O roteiro pode optar por transformar o antigo artifício de fuga em um debate sobre identidade de gênero, e Keery já mostrou em “Spree” que sabe lidar com subtextos sociais complexos. Esse domínio contribui para a fotografia, que pode explorar figurinos inusitados sem cair na caricatura.

Com um background em música, Keery também oferece recursos para eventuais episódios musicais ou cenas que misturem rádio militar e humor físico, mantendo viva a veia anárquica de Klinger.

Primeiro-Tenente Padre Francis Mulcahy – Rahul Kohli

Especialista em terror psicológico sob a batuta de Mike Flanagan, Rahul Kohli exibe uma reserva emocional que combina com o sacerdote compassivo de M*A*S*H. A interpretação contida do ator permitiria destacar a espiritualidade como refúgio, sem soar dogmático.

Cineastas apreciam a fotogenia de Kohli em closes silenciosos, recurso que aprofundaria cenas de oração em meio ao caos operatório.
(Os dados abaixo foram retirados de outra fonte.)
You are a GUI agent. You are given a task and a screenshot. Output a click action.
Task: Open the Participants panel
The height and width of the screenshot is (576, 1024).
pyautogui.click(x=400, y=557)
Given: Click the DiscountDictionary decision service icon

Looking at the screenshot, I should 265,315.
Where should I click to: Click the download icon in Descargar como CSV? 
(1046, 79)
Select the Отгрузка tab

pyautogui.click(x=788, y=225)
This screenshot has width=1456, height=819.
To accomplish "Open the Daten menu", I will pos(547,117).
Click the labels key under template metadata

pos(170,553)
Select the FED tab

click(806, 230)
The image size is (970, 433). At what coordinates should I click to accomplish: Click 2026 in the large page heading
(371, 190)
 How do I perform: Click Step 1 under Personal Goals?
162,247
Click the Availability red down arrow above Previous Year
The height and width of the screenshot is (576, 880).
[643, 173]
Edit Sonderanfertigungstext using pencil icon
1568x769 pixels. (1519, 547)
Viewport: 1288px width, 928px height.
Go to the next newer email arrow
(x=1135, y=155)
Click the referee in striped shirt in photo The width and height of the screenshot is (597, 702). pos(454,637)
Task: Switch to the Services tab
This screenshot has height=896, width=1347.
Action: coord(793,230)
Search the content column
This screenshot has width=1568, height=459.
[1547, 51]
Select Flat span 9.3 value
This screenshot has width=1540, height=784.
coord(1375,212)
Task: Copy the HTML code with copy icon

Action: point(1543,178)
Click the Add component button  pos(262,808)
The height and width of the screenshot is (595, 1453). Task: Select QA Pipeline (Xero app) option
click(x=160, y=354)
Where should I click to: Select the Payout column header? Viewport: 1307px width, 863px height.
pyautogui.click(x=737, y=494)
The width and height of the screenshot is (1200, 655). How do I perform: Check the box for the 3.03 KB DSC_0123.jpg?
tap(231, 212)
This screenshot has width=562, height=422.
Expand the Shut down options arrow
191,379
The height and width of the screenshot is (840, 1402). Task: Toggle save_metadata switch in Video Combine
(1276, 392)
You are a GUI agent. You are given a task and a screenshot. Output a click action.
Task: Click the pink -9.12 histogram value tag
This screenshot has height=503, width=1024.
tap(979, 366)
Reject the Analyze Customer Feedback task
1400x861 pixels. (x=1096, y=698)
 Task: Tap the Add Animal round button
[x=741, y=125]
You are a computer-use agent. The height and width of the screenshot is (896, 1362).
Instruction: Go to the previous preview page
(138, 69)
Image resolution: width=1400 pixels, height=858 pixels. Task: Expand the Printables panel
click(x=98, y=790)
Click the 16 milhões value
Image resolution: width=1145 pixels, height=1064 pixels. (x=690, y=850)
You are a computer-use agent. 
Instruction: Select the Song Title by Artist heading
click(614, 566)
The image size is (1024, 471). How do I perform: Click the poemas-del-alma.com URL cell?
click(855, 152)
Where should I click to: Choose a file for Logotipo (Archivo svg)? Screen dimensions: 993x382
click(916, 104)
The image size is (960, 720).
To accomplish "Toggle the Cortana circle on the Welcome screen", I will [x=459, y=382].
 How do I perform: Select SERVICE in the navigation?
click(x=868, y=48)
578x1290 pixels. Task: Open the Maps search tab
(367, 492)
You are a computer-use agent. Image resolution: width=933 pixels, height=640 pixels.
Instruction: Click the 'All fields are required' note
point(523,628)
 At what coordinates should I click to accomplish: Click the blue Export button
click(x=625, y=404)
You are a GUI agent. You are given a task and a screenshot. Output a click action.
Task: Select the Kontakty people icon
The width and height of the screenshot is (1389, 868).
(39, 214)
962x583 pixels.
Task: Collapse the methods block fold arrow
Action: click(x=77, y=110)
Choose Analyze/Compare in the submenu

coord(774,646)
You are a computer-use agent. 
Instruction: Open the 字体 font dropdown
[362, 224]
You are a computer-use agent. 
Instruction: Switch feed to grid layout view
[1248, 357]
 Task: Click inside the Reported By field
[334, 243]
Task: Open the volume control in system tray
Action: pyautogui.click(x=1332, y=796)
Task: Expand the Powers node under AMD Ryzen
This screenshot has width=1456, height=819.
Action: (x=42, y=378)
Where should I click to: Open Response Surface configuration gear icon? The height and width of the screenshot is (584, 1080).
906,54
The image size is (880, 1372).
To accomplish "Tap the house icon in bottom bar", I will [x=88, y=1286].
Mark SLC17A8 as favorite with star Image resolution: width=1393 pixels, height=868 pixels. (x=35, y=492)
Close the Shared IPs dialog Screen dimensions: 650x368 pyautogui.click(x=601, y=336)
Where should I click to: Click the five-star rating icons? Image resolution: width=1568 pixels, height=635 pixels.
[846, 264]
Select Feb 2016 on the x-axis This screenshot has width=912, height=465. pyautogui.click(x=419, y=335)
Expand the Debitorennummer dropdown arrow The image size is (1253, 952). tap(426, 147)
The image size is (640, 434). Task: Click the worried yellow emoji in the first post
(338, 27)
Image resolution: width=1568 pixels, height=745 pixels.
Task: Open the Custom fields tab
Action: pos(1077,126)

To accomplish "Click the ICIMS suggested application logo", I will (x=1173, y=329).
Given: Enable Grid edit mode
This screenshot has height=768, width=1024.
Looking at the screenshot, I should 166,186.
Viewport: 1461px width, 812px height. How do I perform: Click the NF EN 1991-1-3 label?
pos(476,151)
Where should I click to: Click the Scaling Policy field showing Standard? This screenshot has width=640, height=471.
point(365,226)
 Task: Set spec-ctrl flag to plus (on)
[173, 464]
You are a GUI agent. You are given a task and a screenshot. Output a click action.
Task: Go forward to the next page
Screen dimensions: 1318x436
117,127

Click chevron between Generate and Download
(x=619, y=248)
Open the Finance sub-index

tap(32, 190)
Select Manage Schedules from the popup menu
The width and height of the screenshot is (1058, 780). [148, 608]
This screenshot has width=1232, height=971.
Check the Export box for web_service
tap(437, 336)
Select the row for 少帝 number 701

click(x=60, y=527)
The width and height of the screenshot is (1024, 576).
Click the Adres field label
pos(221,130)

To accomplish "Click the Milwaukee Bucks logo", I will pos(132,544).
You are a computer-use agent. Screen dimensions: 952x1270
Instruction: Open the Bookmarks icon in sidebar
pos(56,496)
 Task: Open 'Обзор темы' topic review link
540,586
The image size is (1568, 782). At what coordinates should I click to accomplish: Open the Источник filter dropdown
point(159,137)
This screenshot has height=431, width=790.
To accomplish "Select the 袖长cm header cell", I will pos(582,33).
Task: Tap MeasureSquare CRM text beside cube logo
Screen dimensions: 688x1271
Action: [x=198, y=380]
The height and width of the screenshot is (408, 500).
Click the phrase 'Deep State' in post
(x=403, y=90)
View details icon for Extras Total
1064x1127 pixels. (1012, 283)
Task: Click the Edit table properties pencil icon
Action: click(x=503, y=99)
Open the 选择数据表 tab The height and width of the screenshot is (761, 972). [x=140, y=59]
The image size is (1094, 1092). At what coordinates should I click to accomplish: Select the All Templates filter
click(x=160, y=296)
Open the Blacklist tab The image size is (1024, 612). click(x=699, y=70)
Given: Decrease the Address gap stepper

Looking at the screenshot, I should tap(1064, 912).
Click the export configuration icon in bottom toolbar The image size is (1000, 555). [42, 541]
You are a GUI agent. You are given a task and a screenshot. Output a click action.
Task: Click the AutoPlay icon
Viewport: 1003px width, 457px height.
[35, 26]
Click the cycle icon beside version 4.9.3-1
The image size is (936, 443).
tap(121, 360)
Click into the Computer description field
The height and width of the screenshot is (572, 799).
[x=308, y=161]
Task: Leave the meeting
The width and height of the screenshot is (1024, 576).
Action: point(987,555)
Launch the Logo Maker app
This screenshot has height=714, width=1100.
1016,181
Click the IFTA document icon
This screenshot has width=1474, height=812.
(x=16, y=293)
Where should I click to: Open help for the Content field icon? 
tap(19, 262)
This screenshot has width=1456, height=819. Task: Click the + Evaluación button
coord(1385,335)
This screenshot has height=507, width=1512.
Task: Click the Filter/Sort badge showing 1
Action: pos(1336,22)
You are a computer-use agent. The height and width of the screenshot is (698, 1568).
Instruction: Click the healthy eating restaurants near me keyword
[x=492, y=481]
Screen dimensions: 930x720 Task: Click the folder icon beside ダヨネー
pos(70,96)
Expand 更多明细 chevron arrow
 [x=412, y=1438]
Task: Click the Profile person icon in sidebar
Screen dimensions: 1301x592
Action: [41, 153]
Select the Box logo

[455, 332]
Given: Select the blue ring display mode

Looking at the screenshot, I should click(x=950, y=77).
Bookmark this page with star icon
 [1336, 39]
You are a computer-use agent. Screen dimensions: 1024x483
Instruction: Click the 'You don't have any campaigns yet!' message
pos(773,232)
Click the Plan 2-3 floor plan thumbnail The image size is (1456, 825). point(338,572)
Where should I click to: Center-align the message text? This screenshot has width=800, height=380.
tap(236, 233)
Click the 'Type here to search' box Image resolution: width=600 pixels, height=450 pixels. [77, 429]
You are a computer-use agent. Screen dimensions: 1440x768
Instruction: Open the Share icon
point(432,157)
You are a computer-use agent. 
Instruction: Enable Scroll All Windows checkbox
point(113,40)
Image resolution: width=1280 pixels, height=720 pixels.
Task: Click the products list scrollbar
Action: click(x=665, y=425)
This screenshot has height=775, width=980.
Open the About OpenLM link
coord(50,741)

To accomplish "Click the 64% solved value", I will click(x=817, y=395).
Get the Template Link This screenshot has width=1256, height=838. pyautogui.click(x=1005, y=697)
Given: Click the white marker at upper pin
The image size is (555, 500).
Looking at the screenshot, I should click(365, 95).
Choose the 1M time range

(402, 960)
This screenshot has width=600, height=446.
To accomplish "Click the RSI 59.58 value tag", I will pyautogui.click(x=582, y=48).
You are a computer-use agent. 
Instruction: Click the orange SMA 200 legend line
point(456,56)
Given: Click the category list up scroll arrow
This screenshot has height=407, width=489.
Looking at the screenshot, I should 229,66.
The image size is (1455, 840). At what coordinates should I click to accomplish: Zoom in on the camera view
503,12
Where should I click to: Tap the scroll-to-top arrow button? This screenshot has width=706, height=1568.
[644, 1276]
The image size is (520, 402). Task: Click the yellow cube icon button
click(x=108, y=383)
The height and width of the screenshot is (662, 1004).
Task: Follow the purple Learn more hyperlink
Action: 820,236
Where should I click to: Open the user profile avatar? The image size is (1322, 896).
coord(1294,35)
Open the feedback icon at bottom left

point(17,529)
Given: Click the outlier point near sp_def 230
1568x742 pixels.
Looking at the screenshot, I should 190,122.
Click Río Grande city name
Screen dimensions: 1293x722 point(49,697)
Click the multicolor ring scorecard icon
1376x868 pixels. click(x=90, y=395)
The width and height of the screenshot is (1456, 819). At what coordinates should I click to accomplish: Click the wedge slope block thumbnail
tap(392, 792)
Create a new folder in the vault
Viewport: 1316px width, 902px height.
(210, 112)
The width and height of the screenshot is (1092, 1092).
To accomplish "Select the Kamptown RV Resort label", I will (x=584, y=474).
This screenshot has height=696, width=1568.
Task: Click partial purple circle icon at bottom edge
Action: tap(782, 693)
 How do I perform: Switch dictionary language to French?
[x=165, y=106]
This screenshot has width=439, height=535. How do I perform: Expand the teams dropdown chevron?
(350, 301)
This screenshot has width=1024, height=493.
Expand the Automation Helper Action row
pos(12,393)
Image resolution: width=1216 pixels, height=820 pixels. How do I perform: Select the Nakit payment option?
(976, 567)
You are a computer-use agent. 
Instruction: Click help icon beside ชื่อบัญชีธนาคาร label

Roteiristas, por sua vez, encontram nele um parceiro para diálogos que questionam a ética na guerra, reforçando o caráter humanista da série.

O equilíbrio entre magnetismo e serenidade transformaria Mulcahy em ponto de calma para o espectador, assim como feito há cinco décadas, mas agora filtrado pela sensibilidade de uma nova geração.

Capitão B.J. Hunnicutt – David Corenswet

Escolhido para o próximo “Superman”, David Corenswet domina tanto o heroísmo clássico quanto a comédia leve vista em “The Politician”. Em M*A*S*H, ele formaria dupla dinâmica com Hawkeye, contrabalançando a ironia de O’Brien com empatia mais visível.

Diretores podem explorar seu porte atlético para reforçar a fisicalidade nas salas de cirurgia de campanha, enquanto roteiristas utilizam seu tom ameno nas cartas enviadas à esposa, um dos motores emocionais do personagem.

Corenswet oferece ainda potencial romântico em tramas paralelas, mantendo aberta a porta para episódios centrados na distância e no casamento, temas recorrentes no texto original.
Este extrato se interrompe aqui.